According to the Cargill's plant automation manager Wade Howarth, benefits derived from the system include the predictive/diagnostic abilities of the technology. "Prior to a recent plant shutdown, we used our asset management system to diagnose 30 potential problems with 350 valves. All problems (air leaks, crimped air lines, feedback linkage, liquid in term block, etc.) were diagnosed and repaired before the plant was affected."

"We use our asset management system to become more effective at what we do through systematic documentation and proof of performance. Our future vision is to use the system's predictive technology to eliminate unnecessary plant downtime, and to use the system to help us optimize plants and processes," adds Howarth.

Proceed With Caution

Although many report success with asset management, others report problems with the initial cost or value justification. "Most of the time we are too busy fixing things to worry about predictive or preventative maintenance. When we're not too busy, the company culture seems to be that it's too geeky to be tracking maintenance or equipment on a computer," reports an anonymous user at a process plant in the Midwest.

 

Asset management systems can reduce the need for asset inspections, but one must be careful to not abuse the capability. "Technicians tend to work from a PC located in the shop and don't always visit the instrument and inspect the installation. A transmitter may be working fine but hanging by its impulse lines or it may be blocked in at the root valve and still be functioning," says Lyondell's Pittman.

Asset management benefits do not come without associated costs. "Our maintenance supervisor spends at least half his time administrating the system, and maintenance personnel each have to spend at least two to three hours a week entering work order information. We do generate a detailed downtime report, but not much action is ever taken due to a stretched skilled labor force," reports Stucki at Wabash Plastics.

Stucki raises an interesting point, and one that vendors must overcome when explaining the value of asset management. These systems not only have up-front costs, but also ongoing costs. Proposed solutions generated by asset analysis require follow through actions, and these actions can be expensive. All such costs must be taken into account when attempting to calculate ROI, so management buy-in and support is a necessity.

"Executing and maintaining asset management systems requires management support, total user commitment, and discipline. Long-term viability (often due to personnel turnover) is often questionable. Transference of system ownership to the ultimate users may be a formidable challenge depending on the breadth of implementation and the depth of training," says CRB's Bothe.

Another system integrator seconds Bothe's concerns and adds some of his own. "The amount of value added by a system is very dependent on installation. If the system is configured to drive maintenance from a calendar instead of from asset information, then much of the possible benefit remains untapped," observes Cedric Luyt, the director of MEPIMS (www.mepims.com), a systems integrator in Brisbane, Australia.

Luyt says that potential purchasers should have no illusions about trying to implement an asset management system quickly or cheaply. "A solid asset management implementation is generally expensive and runs a high risk of having a drawn-out and lengthy installation phase. Because systems are generally very configurable to allow for best fit for a given site, they are, unfortunately, complex to configure," cautions Luyt.

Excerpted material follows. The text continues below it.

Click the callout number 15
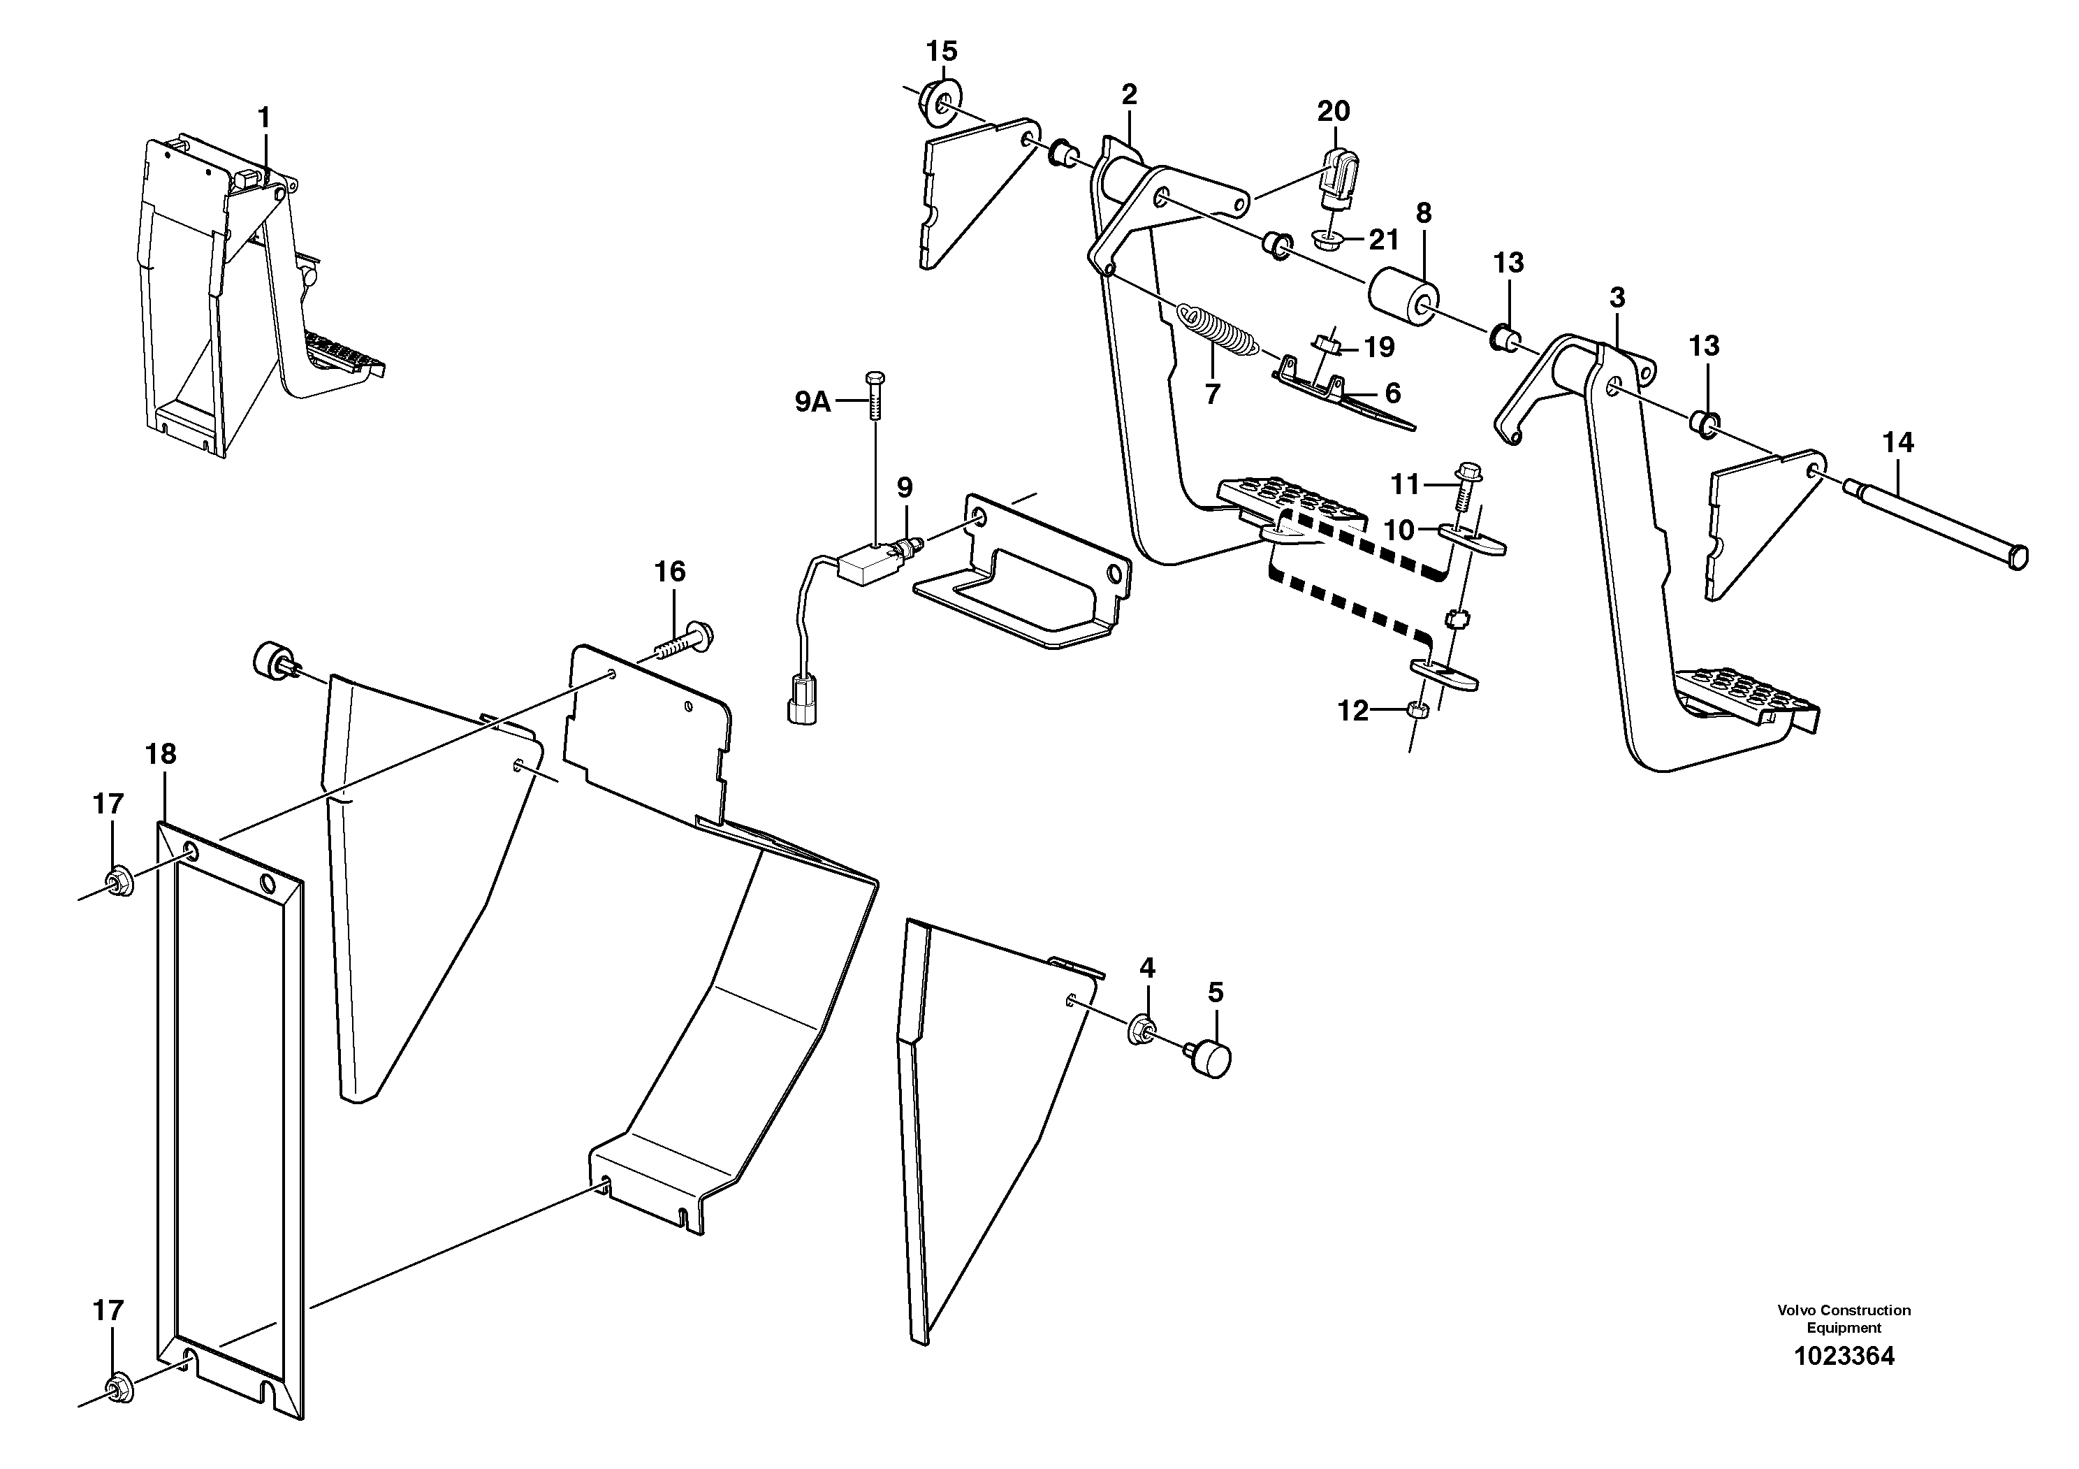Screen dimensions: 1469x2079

One of the ways to minimize installation time and expense is to have a firm understanding of a project's requirements prior to implementation, and to have an implementation team with specific experience and knowledge of the required software.

Another task that can be very time consuming is the integration of existing control systems with asset management systems. As detailed in the sidebar (see Asset Management Drives Maintenance), MEPIMS often finds it necessary to use data historians as a link between plant floor control systems and asset management systems. Installation and integration of these systems is neither trivial nor inexpensive.